And now here is a question. Why is this pattern of hair loss only in the front and on top? That’s where ‘hormonesensitive’ follicles live. These ‘self renewing’ cells divide, when they get the right set of chemical signals. They don’t divide like normal cells, in which both halves become new cells that split and developing.
Only one the follicle half stem cell does that. That’s where follicle stem cells live. Alopcia areata ain’t associated with a more serious condition known as cicatricial alopecia, in which the health attacks the stem cells in the bulge of the folicle. One after effects of Propecia can be loss of libido. Those new treatments aren’t nearly ready for prime time, like the cure for cancer. So Holy Grail of hairloss treatment is getting shutdown follicles to regenerate. Nonetheless, that’s what Cotsarelis’s lab is working on. Already they’ve made a major breakthrough. Similarly out of fashion are flap type procedures, where a flap of hair from a hairbearing area is partially removed, swung around, and attached to a frontal area. So result. I know that the anagen stage of hair growth gets shorter, and the resting stage gets longer.

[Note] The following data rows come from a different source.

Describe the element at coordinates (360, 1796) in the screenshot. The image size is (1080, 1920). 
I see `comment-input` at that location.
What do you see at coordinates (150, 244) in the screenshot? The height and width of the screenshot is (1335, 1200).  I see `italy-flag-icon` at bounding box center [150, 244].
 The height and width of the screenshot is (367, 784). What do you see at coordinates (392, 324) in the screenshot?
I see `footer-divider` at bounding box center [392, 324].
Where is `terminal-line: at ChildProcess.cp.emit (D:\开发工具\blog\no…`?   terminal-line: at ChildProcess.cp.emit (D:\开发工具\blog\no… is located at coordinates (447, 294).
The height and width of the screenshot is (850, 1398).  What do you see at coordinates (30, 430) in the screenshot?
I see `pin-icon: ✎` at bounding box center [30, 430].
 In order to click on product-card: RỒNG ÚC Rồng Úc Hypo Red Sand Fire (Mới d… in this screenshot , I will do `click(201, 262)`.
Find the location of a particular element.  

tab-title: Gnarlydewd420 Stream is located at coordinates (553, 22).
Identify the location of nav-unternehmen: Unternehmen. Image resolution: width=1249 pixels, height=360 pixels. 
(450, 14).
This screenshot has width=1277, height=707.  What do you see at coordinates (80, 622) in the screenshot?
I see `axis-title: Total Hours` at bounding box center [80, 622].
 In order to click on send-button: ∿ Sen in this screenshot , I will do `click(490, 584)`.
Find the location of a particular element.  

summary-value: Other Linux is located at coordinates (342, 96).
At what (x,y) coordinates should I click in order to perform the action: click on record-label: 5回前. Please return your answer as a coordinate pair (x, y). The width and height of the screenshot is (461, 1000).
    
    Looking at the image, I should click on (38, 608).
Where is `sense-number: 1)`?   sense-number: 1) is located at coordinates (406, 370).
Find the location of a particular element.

What’s clear is that similar thing happens in aging men and women. Hair follicles get smaller. There’re good reasons this kind of technology will move forward. Today, Americans spend $ 800 million on hair restoration surgery.
Consequently, So it’s, if this all sounds futuristic. Aging women have a similar problem. Notice that it keeps the male sex hormone testosterone from forming its DHT byproduct. It works only for men. Why? Actually the other currently approved drug for hair loss is Propecia. Hair follicles live just below the top layer of the skin. Plenty of us, when we think of hair loss, think about aging men. Fact, nearly all men eventually get that receding Mshaped hairline and thinning hair on the top of the head, and known as male pattern baldness.